How to Volunteer Your Skills as an IT Professional

Todd Micholic, an American Family Insurance IT career management advisor

If you’ve got a knack for IT and are seeking to use your personal and professional skills and talents to serve others, consider online IT skills-based volunteering — it’s an opportunity to work with a cause you’re passionate about, while using your best skills.

Take it from Todd Micholic, an American Family Insurance IT career management advisor and longtime volunteer. Todd shared his experience with skills-based volunteering and how he’s been able to leverage his tech savvy IT skills to help others. Here’s what you need to know about online IT skills-based volunteering and how to get involved.


Table of Contents

What Is Skills-based Volunteering?

How Can IT Professionals Volunteer Their Skills to Help Nonprofits?
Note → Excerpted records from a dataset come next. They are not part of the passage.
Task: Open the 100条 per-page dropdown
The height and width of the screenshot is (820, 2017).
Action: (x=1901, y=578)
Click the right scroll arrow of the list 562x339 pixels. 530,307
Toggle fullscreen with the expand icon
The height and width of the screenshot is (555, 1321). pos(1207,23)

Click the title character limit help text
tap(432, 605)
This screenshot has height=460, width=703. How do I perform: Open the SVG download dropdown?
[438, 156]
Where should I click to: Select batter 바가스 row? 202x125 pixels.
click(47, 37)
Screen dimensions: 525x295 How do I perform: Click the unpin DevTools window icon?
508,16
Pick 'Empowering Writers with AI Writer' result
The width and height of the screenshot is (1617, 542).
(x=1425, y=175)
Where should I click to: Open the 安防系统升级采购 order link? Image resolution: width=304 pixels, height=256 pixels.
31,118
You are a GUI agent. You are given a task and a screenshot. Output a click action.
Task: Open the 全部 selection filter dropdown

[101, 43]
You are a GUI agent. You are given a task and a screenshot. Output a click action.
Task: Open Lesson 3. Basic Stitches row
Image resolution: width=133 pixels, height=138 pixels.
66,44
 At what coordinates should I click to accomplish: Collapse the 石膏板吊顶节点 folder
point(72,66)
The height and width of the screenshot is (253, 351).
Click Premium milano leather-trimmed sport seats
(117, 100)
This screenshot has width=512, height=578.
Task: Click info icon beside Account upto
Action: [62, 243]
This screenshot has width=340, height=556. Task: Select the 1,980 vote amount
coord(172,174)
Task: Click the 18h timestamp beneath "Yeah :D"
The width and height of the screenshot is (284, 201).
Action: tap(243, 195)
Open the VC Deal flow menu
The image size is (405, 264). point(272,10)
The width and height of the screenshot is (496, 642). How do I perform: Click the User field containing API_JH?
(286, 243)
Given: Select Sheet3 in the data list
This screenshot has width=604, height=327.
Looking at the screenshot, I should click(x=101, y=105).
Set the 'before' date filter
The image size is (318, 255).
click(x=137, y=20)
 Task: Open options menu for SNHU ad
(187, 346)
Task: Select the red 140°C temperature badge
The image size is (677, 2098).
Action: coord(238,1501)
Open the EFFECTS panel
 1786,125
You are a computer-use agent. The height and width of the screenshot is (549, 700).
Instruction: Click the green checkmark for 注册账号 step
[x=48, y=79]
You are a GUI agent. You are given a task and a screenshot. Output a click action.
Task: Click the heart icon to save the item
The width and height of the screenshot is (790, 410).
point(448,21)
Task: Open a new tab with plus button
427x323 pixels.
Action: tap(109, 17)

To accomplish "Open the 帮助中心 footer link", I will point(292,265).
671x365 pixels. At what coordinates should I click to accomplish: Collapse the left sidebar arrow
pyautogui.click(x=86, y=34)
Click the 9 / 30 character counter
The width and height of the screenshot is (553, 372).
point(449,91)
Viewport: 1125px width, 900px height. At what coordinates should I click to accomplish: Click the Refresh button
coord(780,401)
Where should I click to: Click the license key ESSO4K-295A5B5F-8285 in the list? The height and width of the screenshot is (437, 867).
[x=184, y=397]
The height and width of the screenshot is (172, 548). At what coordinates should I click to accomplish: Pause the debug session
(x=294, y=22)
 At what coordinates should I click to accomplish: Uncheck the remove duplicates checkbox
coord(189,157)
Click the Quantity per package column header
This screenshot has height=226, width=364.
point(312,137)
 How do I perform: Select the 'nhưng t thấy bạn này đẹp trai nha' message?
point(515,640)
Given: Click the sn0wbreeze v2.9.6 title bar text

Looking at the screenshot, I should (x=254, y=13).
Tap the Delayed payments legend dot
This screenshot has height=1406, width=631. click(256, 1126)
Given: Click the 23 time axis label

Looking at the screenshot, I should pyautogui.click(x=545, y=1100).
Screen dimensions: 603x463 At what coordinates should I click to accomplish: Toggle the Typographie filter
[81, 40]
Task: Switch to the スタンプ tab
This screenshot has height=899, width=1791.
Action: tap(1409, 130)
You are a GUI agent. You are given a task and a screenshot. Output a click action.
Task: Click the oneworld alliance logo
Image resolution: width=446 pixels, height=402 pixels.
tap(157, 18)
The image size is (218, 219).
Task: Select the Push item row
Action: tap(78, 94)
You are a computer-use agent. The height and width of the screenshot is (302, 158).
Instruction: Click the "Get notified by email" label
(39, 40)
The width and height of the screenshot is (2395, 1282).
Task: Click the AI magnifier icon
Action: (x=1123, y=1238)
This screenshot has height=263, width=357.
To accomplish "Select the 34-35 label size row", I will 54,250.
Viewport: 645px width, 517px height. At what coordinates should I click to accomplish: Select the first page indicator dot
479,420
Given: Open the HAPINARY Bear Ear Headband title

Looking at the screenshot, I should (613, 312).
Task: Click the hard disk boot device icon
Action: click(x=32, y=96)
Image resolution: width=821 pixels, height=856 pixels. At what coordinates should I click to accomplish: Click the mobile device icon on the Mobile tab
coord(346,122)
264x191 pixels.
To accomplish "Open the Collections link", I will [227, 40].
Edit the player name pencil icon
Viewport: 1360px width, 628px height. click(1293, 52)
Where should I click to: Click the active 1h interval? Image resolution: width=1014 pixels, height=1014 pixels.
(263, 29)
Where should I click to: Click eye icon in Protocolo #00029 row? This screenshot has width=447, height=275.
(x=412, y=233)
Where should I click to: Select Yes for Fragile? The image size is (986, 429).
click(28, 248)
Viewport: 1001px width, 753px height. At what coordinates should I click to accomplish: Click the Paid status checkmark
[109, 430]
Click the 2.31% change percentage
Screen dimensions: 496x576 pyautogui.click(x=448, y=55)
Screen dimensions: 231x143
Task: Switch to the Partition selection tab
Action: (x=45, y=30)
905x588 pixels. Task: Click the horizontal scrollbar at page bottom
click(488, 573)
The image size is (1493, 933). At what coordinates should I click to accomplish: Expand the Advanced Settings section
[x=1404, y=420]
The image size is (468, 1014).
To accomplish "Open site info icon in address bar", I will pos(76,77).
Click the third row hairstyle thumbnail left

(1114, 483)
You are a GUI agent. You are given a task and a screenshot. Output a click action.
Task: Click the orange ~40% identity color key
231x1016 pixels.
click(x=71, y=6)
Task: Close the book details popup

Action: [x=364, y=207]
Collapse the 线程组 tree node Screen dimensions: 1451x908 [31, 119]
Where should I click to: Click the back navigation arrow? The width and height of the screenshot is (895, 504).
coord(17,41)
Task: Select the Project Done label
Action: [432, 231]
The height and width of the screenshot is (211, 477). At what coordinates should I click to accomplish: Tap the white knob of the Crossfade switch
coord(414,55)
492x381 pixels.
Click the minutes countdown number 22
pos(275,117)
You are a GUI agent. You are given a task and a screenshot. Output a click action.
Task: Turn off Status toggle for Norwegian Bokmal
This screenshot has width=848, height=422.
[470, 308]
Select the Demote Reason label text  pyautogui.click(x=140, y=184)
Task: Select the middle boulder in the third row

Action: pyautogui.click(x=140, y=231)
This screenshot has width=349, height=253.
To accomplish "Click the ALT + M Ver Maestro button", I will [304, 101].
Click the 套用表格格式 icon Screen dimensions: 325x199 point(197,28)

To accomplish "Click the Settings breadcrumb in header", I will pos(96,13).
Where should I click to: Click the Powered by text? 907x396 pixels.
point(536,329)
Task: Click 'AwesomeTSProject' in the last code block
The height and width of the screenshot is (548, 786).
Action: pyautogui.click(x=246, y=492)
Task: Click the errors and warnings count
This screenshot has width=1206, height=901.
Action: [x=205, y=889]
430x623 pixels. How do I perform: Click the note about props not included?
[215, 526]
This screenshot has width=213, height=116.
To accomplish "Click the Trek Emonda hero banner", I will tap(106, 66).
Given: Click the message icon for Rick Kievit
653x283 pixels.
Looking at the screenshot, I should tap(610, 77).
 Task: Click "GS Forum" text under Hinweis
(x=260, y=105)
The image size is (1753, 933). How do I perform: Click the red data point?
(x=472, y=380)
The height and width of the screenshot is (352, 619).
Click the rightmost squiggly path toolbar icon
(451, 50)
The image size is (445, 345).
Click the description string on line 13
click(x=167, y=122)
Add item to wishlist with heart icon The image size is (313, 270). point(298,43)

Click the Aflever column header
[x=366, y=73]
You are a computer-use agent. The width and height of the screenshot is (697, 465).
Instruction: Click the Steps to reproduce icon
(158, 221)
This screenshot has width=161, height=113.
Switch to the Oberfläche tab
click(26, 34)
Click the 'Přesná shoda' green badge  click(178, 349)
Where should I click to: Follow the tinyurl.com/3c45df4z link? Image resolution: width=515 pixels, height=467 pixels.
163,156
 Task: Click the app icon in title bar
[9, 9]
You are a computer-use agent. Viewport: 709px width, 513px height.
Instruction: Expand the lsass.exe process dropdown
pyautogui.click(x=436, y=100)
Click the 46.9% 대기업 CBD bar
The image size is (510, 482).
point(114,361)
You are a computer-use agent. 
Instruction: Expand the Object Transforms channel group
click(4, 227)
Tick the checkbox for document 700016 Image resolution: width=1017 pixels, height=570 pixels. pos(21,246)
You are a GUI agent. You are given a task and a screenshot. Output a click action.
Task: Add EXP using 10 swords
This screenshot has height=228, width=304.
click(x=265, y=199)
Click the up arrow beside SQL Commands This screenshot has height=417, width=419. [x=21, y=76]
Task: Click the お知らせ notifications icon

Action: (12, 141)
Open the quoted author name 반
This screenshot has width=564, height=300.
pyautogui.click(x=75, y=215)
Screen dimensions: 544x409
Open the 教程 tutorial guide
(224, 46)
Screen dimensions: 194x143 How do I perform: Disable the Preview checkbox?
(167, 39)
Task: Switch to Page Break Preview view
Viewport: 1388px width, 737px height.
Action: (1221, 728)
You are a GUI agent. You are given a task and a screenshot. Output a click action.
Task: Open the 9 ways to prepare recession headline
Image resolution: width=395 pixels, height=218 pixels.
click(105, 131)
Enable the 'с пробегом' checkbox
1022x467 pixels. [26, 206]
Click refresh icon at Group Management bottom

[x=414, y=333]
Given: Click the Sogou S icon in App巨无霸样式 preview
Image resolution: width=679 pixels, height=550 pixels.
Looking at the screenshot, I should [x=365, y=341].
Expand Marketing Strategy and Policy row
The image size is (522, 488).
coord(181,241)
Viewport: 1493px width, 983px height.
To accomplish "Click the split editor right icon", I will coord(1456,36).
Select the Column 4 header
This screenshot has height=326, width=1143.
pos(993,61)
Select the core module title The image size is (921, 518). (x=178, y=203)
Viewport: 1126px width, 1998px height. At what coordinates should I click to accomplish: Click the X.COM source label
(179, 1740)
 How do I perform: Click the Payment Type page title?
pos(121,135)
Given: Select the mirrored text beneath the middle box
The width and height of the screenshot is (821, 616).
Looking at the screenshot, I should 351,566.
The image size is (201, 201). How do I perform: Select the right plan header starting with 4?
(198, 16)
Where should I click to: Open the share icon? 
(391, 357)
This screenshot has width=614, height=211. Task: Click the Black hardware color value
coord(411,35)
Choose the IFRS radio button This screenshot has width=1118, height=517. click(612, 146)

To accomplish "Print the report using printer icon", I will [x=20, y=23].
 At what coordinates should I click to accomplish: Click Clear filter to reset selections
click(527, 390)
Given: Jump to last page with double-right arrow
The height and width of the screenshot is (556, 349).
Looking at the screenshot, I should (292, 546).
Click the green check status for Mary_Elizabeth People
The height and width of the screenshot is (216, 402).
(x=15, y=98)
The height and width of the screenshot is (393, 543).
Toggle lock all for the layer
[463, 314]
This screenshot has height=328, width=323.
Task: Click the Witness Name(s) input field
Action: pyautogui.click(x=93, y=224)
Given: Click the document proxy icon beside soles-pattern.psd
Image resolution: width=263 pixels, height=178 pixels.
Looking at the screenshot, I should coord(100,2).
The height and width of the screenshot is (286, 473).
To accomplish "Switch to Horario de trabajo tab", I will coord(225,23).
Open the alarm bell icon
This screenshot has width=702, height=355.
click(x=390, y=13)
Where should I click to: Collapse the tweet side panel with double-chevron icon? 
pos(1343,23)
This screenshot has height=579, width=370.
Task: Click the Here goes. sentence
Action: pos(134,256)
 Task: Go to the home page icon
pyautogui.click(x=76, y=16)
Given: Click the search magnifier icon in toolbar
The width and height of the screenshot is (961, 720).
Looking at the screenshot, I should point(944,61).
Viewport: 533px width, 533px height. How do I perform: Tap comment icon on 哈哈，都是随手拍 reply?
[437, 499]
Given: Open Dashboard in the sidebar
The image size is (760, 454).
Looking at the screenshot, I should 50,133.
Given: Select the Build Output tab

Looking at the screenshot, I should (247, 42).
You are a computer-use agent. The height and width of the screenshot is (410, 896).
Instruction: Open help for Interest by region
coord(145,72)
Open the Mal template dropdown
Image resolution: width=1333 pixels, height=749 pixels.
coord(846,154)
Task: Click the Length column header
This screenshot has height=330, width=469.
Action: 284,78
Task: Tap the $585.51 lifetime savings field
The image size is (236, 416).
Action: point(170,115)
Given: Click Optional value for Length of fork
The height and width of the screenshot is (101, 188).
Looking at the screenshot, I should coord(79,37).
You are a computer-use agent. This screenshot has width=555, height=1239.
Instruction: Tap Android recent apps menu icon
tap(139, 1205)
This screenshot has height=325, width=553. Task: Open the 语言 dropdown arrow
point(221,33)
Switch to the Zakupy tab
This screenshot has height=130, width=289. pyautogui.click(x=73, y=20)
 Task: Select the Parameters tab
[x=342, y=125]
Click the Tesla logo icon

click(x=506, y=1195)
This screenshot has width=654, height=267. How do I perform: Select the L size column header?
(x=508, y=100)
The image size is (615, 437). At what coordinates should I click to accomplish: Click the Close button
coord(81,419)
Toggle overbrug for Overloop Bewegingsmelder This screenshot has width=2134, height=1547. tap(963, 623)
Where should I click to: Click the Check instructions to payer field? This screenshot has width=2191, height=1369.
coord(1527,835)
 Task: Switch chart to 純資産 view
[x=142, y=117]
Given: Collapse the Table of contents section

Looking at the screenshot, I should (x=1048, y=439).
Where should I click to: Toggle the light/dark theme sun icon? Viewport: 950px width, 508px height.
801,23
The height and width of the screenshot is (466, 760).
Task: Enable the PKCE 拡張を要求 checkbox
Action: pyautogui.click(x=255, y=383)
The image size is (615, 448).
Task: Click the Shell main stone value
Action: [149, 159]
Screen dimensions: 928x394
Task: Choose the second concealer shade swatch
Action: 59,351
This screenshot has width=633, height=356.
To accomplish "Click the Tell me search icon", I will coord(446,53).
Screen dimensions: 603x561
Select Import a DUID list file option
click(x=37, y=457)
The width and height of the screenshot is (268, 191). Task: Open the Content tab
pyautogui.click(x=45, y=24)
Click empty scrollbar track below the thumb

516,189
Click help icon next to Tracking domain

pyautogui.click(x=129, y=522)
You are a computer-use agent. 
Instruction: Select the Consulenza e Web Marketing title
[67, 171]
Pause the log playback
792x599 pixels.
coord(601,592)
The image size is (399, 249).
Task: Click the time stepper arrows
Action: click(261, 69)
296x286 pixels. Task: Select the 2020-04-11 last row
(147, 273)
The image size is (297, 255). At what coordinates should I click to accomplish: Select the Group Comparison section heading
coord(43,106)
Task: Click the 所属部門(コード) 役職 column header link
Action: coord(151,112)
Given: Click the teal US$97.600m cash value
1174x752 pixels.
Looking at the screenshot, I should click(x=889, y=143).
What Does IT Skills-based Volunteering Look Like?

What Is the Most Rewarding Part About Volunteering?

Advice for Someone Who Wants to Start Volunteering Their IT Skills

What’s the Best Way to Find IT Skills-based Volunteering Opportunities?

How to Volunteer Your IT Skills During Social Distancing

Support for Your Dream

What Is Skills-based Volunteering?

Skills-based volunteering may sound like it’s simply volunteering a specific skillset, but there’s so much more to it than that!

According to Todd, “Skills-based volunteering is volunteering with a non-profit or educational institution using your professional skills to improve, advocate, promote or enable the organization to impact more people positively.”

Skills-based volunteering is an innovative movement to help nonprofits and other types of entities successfully achieve their missions, thanks to these volunteers. Nonprofit resources can be stretched thin — especially when it comes to budget for additional headcount.

So, skills-based volunteers are called to action to use their specialized skills and talents to lend a helping hand at no cost.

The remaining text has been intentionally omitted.